I bought myself motivational notepads


We’ll do away with the RPG analogy now. I’ve been in Sendai City for about a week and here are just a few personal anecdotes.


Thank’s pirate samurai!


I am a monster. Just kidding. But I feel pretty tall here. I’m like 5’ 4” and that’s the average woman's height in America (or below average). Either way I don’t usually feel very tall, my entire family has a few inches on me, but here it feels like everyone (girls, sometimes boys) is under 5’. I feel this the most when I’m washing my hands. All of the sinks here hit me mid-thigh, and usually I end up splashing water all over my pants (and that’s when I notice!).

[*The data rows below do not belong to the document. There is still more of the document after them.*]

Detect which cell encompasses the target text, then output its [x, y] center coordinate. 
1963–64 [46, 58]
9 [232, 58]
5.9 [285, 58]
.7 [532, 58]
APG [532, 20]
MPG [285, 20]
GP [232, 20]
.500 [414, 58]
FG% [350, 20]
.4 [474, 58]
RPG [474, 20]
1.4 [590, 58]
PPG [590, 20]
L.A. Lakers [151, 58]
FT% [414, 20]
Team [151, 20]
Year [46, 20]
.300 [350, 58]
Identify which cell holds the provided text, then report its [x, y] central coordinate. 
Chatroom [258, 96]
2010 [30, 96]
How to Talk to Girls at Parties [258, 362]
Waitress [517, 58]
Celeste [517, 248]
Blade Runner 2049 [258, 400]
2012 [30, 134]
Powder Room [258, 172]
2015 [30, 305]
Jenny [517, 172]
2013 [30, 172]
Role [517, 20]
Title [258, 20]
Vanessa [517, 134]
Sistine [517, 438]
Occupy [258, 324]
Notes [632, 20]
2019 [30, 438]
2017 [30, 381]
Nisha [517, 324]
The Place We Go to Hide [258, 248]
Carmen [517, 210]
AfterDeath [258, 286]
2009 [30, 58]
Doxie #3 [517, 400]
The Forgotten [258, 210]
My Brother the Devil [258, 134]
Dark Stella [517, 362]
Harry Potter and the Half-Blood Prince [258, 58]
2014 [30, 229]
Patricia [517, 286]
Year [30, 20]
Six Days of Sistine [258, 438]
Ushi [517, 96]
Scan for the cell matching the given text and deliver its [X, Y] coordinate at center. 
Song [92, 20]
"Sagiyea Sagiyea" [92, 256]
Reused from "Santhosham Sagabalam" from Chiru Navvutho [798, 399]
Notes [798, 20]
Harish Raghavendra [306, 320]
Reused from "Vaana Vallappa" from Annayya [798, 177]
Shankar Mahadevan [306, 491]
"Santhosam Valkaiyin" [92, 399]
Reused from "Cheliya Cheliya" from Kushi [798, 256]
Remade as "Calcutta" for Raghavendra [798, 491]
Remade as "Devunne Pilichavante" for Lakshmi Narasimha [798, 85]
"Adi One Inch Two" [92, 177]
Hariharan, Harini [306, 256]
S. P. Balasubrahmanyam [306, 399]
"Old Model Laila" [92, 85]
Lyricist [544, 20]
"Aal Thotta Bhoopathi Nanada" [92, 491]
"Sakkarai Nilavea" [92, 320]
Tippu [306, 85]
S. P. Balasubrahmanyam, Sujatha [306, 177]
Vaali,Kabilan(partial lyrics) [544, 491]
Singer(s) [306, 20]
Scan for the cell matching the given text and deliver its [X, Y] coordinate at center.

Side note, all public bathrooms have this machine that will automatically make this waterfall sound when you use the toilet, it’s suppose to cover up the sound of your pee (or poop) and make going to the bathroom more modest, but it’s so loud! I think it’s really there to ward off anyone who might want to browse their phones on the potty.

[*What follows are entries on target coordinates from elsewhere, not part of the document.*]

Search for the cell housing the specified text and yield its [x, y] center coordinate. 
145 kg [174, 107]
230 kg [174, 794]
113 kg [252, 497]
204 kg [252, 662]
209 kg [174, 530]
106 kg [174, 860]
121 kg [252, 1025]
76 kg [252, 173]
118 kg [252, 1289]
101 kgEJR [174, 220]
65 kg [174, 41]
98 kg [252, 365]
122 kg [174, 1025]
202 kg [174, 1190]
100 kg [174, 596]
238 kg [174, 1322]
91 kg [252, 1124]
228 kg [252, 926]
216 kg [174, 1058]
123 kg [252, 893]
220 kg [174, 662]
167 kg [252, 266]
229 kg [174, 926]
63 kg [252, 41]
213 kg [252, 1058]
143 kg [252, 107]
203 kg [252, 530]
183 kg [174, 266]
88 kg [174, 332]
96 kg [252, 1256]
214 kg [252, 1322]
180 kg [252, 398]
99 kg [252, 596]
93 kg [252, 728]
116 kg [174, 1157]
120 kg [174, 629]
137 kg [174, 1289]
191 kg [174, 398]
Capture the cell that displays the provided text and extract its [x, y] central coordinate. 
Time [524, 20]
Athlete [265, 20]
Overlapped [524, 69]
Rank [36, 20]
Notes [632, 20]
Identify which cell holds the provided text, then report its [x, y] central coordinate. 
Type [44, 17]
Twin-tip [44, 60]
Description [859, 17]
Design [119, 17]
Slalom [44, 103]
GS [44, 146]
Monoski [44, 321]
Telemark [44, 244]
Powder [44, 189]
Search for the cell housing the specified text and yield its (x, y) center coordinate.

It’s the black one, pretty boring looking imo


I have a new bike. Well, a new used bike. It’s the first time I think that I’ve had a steel framed bike. It’s really heavy. It’s also the first time that I’ve had a presta valve on a bike. When I went to inflate it I was like “woah, I didn’t prepare for this” and then after using this weird clippy attachment thing I figured it out. Not sure if I’m doing it right, but hey, the tire’s inflating.


Clip attachment thingy


People here bike everywhere. Literally. On the left side of the road, on the wrong side of the road, on the pedestrian walkways, everywhere. And while there are bicycle laws in existence, it seems like the rule of thumb is “there are no rules, until someone gets hurt.” I also find it kind of weird that most bikes in Japan come with bells, but bikers weave in and out of pedestrian traffic like silent bike ninjas.


A bike parking lot


Also since everyone bikes, the lock your bike to a post idea doesn’t work (there aren’t enough posts!). Bike parking in Japan is actually a pretty big problem. When people park wherever sometimes it causes a huge blockade in pedestrian streets. So there are designated bike parking zones, and I tried to use a bike parking lot today. There’s like a slot that you can put your bike into that clicks and locks, and there’s this ticket machine you use to pay for your time. So I park my bike and try to pay for my parking spot, I put a 100 Yen coin in, it spits a 100 Yen coin out. Repeat. Repeat. Repeat. Omg I hope someone notices that I’m really confused and have no idea what I’m doing. Eventually I figure out that you pay after you come back, I mean, they have your bike hostage.

Bike parking machine


There’s a department store called Loft. From the name I thought it was like Japanese Ikea or some kind of fancy high end clothing shop that I could never afford. But! It’s actually like if someone picked my brain and created a department store with everything I’ve ever wanted and more. Like seriously. Everything here is so freaking cute. And it has all those weird things that you never knew you needed like thermos exclusively for soup, a umbrella that doesn’t get wet, stationary in every type of cute animal, a hand pillow disguised as a bear, everything.


Hand pillows disguised as sheep


blang blang


Finding manga is really hard. Before I got to Japan I (and every other foreigner) was like “it’s going to be manga paradise!” What you quickly come to realise is that everything is in Japanese and you have no idea where your book would be in this sea of really cheap graphic novels. I’ve done some research on the system, it’s organized by genre, publisher, imprint, author, title in Japanese alphabetical order. So armed with this knowledge, I walked into the store (BookOff) a second time more confidently. And of course I forget that the main problem was I can’t read Japanese (well). Looking for my books was a little like playing where’s waldo with kanji in a sea of kanji. I finally located where my book would be… if they had my book! Back to the drawing board!


So I picked out a children’s book “101 Japanese folk tales.” What I’ve come to find out is that children’s books are hard. I’m still on the first story and I’m finding myself looking up the meaning of different words every single sentence. And I wish that was an exaggeration.